**OBJECTIVE**
Copy out the entries below word for word, omitting the pictures.

# START OF SUPPLIED DATA

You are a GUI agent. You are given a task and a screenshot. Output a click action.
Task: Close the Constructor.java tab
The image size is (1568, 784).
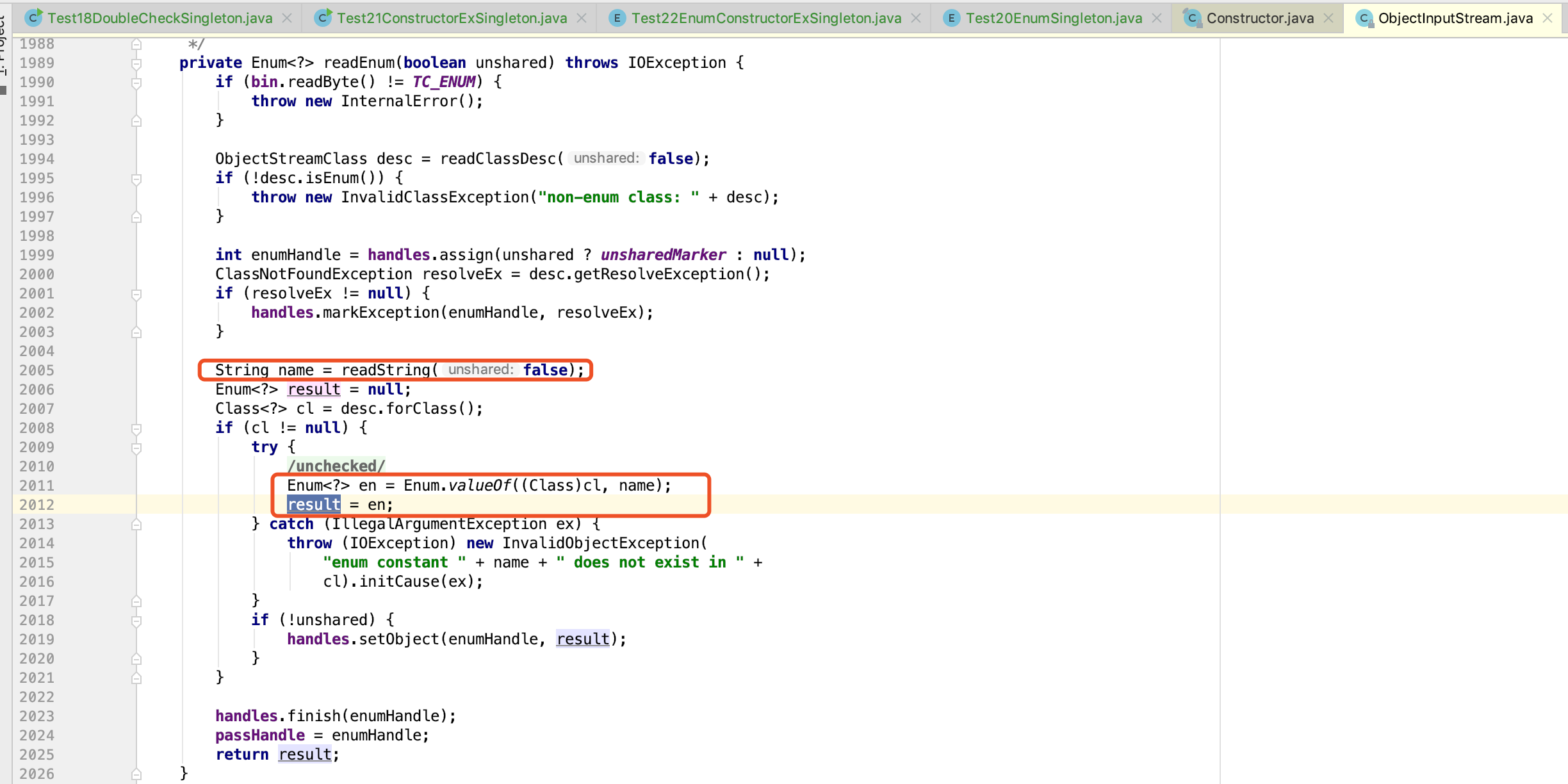[1328, 18]
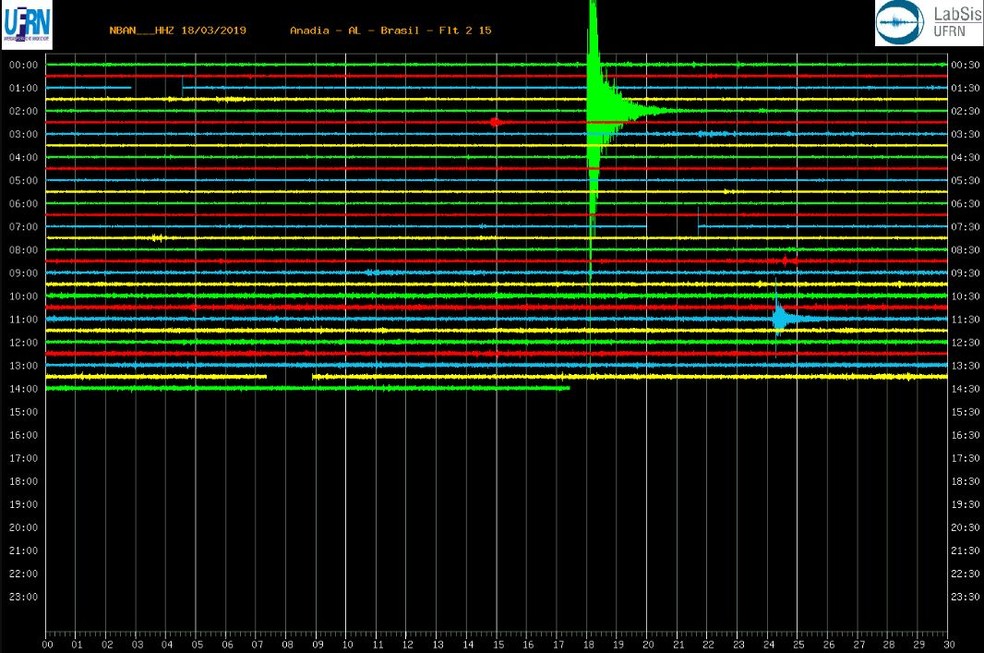Click the 11:30 label on right axis
This screenshot has height=653, width=984.
[x=965, y=320]
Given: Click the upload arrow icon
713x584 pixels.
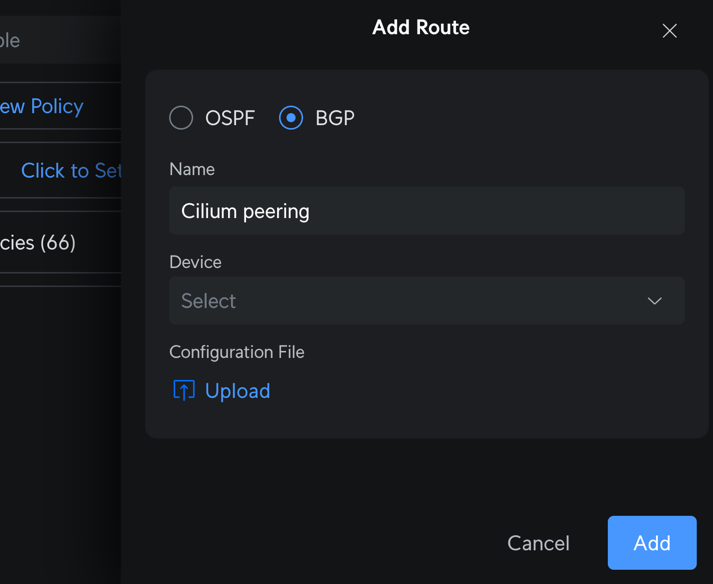Looking at the screenshot, I should (184, 390).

# END OF SUPPLIED DATA

**OUTPUT**
You are a GUI agent. You are given a task and a screenshot. Output a click action.
Task: Close the Constructor.java tab
The image size is (1568, 784).
[1328, 18]
Click the 11:30 label on right axis
This screenshot has height=653, width=984.
[x=965, y=320]
Given: Click the upload arrow icon
713x584 pixels.
Looking at the screenshot, I should (184, 390).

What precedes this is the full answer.